Steuerfalle Pflichtteilsverzicht
Wie der BFH seine Rechtsprechung zur Schenkungssteuer ändert
Wie der BFH seine Rechtsprechung zur Schenkungssteuer ändert
Die Geltendmachung von Pflichtteilsansprüchen ist ein schöner Anlass für einen langjährigen Erbstreit. Vor allem beim beliebten Berliner Testament lauert die Gefahr. Hier setzen sich Ehegatten gegenseitig zum Alleinerben ein und enterben damit ihre Kinder für den ersten Erbfall. Diese können da schon mal versucht sein, durch das Einfordern von Pflichtteilsansprüchen zeitnah Kasse zu machen. Wer weiß schon, was am Ende sonst übrig bleibt?
Klare Verhältnisse mit dem Pflichtteilsverzicht – wäre da nicht das Finanzamt
Familien mit einem Bewusstsein für die Problematik versuchen diese durch Pflichtteilsstrafklauseln im Testament oder besser noch durch Pflichtteilsverzichte in den Griff zu bekommen. Nur der Verzicht schafft die volle Testierfreiheit und sorgt für Ruhe. Doch Vorsicht – auch das Finanzamt spricht dabei ein Wörtchen mit. Wird nämlich für den Pflichtteilsverzicht eine Abfindung gezahlt, ist diese grundsätzlich zu versteuern. Bei der Schenkungssteuer stellt sich dann die Frage der Steuerklasse.
Die hat es in sich, wie der Fall zeigt, den der BFH im Mai 2017 entschied. Drei Brüder zahlten einem vierten Bruder eine Abfindung dafür, dass er – für den Fall seiner Enterbung durch die Mutter – auf die Geltendmachung von Pflichtteilsansprüchen verzichtet.
Kurswechsel der Richter am Bundesfinanzhof
Nach bisheriger BFH-Rechtsprechung kam es bei derartigen Fällen für die Steuerklasse nach dem Verhältnis zwischen der Mutter als Erblasser und dem Sohn als Pflichtteilsverzichtender an. Für Kinder gilt die Steuerklasse I und sie haben einen Freibetrag in Höhe von derzeit 400.000 Euro. Den beschriebenen Fall nahmen die Richter am Bundesfinanzhof jedoch zum Anlass, ihre Rechtsauffassung zu ändern. Verzichtet ein künftiger gesetzlicher Miterbe (einer Erbengemeinschaft) gegenüber anderen Miterben auf sein Pflichtteilsrecht und bekommt von diesen dafür eine Abfindung, gilt für die Schenkungssteuer die Steuerklasse des Verhältnisses zwischen den Miterben.
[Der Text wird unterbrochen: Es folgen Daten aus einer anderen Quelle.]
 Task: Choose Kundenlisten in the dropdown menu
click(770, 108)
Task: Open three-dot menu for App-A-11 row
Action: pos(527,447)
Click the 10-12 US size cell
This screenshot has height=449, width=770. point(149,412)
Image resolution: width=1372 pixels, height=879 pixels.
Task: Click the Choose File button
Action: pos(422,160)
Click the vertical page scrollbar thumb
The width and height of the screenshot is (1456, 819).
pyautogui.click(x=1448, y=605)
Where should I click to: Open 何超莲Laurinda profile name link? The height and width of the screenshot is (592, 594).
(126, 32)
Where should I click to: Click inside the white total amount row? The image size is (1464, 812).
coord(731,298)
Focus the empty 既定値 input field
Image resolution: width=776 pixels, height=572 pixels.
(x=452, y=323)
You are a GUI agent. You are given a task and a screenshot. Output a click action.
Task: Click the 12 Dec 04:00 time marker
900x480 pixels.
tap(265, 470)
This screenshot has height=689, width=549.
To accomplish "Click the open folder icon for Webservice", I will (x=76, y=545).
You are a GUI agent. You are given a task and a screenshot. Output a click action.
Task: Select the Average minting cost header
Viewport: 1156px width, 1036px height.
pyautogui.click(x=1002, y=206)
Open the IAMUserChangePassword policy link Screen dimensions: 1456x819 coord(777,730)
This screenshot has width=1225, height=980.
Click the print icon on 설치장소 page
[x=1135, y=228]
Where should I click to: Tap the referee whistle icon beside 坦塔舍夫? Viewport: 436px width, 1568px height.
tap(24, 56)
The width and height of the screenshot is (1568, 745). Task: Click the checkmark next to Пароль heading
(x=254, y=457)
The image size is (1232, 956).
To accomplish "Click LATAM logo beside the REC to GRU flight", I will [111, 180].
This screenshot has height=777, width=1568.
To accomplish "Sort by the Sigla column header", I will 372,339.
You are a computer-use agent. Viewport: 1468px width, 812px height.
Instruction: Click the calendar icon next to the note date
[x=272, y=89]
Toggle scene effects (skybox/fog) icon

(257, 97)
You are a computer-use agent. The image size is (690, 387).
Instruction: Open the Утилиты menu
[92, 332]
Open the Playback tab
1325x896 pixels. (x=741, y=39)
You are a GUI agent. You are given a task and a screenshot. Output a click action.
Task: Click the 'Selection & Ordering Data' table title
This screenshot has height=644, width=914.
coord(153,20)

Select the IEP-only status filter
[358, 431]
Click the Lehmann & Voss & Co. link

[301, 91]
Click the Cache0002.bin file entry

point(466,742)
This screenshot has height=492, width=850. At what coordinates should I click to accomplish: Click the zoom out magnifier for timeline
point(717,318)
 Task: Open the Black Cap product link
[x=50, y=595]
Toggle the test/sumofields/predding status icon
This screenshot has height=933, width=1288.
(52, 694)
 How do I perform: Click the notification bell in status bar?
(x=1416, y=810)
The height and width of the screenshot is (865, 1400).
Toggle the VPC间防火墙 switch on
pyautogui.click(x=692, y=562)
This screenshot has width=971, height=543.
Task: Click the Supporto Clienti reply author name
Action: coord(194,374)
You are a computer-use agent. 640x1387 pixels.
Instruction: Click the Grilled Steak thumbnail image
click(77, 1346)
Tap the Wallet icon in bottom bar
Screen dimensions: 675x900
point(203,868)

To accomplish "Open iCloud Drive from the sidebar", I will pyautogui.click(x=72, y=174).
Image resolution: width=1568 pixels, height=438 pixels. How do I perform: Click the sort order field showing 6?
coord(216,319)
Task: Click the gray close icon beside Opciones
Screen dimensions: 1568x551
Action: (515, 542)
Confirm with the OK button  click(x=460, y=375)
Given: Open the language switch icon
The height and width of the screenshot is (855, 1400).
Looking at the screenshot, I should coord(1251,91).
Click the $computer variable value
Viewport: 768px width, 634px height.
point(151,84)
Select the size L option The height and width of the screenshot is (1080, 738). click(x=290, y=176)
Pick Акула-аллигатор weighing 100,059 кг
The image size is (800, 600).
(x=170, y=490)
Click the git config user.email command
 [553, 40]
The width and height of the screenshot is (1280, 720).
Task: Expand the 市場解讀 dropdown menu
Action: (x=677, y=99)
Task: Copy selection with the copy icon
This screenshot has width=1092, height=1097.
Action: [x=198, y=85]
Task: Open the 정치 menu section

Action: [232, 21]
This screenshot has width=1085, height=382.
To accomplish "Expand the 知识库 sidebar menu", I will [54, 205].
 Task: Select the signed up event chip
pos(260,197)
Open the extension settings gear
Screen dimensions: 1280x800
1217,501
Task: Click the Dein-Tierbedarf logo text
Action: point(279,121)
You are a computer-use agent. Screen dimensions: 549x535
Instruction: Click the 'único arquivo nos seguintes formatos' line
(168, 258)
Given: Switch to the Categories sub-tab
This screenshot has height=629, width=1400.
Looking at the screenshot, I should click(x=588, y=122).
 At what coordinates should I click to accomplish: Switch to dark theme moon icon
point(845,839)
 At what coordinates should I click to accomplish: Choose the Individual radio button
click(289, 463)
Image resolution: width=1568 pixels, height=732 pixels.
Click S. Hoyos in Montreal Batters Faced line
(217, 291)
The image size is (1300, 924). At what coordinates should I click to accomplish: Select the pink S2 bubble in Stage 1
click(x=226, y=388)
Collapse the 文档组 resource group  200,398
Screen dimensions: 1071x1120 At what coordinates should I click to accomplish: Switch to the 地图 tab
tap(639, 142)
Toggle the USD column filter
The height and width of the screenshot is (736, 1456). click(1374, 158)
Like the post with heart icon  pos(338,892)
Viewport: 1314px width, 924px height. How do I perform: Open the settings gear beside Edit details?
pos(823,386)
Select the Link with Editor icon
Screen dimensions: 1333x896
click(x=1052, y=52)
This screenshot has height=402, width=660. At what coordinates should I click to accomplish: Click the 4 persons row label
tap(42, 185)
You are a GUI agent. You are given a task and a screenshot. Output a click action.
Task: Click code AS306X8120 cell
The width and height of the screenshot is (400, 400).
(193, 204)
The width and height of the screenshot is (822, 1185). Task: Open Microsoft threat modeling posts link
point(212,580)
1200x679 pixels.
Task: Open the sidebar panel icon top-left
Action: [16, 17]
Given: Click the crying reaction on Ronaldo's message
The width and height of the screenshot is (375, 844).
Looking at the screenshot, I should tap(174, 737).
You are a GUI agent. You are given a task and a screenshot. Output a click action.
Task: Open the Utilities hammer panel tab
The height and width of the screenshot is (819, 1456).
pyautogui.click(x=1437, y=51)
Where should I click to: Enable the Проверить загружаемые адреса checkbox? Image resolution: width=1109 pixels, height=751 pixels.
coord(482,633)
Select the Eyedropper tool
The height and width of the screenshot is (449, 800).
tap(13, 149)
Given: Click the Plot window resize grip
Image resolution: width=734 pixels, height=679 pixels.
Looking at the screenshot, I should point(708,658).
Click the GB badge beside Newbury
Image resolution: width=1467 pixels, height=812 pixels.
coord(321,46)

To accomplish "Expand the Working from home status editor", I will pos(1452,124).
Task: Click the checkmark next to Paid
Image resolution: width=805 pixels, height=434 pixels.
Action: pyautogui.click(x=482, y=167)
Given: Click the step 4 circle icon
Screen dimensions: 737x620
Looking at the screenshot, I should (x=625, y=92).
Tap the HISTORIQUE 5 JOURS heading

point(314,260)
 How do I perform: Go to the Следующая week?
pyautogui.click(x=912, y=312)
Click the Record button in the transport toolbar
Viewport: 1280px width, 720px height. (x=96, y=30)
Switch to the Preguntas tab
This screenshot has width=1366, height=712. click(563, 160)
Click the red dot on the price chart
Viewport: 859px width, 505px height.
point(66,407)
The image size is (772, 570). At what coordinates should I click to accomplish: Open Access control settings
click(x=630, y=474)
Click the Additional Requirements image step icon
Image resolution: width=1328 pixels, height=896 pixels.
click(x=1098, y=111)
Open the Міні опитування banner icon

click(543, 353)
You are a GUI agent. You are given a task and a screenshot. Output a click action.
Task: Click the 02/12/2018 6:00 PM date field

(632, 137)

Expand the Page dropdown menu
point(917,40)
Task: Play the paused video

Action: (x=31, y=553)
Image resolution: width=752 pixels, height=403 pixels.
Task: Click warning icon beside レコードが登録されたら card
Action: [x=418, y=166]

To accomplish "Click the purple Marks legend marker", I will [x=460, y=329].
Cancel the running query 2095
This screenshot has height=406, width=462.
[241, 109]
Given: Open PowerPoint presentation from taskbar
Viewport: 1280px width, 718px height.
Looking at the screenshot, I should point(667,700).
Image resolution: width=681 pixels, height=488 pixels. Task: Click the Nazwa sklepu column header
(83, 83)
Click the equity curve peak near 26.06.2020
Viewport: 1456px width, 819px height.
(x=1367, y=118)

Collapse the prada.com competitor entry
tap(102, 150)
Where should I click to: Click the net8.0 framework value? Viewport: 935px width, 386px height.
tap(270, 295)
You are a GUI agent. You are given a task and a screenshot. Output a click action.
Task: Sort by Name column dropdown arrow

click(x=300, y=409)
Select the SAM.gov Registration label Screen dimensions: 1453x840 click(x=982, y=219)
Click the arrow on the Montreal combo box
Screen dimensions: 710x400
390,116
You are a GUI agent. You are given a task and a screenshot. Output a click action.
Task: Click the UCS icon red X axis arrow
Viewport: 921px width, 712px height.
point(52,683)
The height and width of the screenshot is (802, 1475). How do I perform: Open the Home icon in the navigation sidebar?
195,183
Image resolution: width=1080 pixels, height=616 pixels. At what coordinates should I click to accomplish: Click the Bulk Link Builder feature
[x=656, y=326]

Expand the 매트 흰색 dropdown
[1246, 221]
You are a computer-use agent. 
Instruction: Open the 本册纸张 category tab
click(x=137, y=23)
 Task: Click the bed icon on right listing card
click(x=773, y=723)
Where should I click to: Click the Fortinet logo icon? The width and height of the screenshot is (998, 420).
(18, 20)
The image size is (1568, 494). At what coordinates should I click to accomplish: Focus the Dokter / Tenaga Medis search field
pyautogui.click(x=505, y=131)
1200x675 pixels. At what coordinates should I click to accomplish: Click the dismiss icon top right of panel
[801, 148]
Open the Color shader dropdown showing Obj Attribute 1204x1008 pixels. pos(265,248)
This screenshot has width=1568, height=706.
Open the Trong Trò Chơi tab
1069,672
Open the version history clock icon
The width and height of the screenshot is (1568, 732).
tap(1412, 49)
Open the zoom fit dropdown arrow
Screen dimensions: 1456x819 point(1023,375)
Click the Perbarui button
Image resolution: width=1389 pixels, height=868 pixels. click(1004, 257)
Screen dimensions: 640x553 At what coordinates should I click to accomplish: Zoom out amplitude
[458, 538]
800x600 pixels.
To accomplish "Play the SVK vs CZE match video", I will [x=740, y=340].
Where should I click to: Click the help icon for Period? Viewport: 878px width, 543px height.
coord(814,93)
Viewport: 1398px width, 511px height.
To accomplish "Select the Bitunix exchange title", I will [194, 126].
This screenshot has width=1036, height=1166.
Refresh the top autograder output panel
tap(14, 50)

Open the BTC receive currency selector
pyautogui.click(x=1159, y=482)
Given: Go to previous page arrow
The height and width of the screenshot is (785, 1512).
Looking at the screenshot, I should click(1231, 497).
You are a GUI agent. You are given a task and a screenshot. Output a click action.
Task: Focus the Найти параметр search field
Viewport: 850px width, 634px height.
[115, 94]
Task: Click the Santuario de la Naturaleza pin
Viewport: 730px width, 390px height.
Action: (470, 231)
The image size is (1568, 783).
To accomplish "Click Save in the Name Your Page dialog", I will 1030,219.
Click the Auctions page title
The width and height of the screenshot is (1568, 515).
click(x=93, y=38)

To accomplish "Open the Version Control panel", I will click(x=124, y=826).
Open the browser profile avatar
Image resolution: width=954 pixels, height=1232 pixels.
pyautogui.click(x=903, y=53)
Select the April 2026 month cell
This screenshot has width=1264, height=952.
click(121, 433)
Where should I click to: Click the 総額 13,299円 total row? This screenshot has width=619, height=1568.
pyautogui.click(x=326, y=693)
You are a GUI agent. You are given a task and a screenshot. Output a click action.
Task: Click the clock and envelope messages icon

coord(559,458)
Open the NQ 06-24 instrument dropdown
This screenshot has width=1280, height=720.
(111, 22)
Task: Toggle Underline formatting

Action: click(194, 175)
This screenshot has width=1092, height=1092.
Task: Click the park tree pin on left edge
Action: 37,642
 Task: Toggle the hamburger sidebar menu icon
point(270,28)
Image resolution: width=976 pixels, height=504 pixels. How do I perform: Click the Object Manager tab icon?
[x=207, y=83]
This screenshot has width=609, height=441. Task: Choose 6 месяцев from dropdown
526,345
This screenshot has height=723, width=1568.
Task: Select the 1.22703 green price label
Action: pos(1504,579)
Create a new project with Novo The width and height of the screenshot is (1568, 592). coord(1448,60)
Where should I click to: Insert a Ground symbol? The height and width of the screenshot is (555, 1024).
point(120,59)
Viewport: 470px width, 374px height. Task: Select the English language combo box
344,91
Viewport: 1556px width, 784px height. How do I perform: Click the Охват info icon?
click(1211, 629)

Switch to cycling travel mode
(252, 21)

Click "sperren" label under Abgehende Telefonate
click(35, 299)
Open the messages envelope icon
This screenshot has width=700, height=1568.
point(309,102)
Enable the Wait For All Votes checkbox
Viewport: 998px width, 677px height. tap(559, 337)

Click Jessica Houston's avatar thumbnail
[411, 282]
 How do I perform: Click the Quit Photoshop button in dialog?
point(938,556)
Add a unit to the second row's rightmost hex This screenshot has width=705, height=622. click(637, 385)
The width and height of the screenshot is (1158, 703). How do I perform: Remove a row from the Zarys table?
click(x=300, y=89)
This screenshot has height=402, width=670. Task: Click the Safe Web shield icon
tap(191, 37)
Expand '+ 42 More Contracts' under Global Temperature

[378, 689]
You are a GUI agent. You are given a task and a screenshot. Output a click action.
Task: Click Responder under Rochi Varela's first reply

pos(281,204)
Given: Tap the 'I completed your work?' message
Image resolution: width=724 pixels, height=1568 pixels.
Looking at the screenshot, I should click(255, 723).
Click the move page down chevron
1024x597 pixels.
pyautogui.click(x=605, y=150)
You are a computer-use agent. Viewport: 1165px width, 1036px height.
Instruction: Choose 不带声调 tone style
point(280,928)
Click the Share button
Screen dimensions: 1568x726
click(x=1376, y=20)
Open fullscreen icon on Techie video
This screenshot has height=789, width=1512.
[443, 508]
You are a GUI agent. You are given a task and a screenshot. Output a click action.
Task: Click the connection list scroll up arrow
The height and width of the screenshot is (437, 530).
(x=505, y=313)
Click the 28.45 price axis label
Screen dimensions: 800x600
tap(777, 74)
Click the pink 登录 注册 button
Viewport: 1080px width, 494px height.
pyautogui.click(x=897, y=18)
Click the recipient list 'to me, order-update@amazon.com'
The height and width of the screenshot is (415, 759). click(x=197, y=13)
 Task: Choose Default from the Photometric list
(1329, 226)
Pech für die Brüder, denn unter Geschwistern gilt die Steuerklasse II mit einem Freibetrag von nur 20.000 Euro. Eine steuerliche Gleichbehandlung des vor und nach dem Erbfall erklärten Verzichts auf Pflichtteilsansprüche, so das Gericht, sei gegenüber anderen gesetzlichen Erben nicht möglich.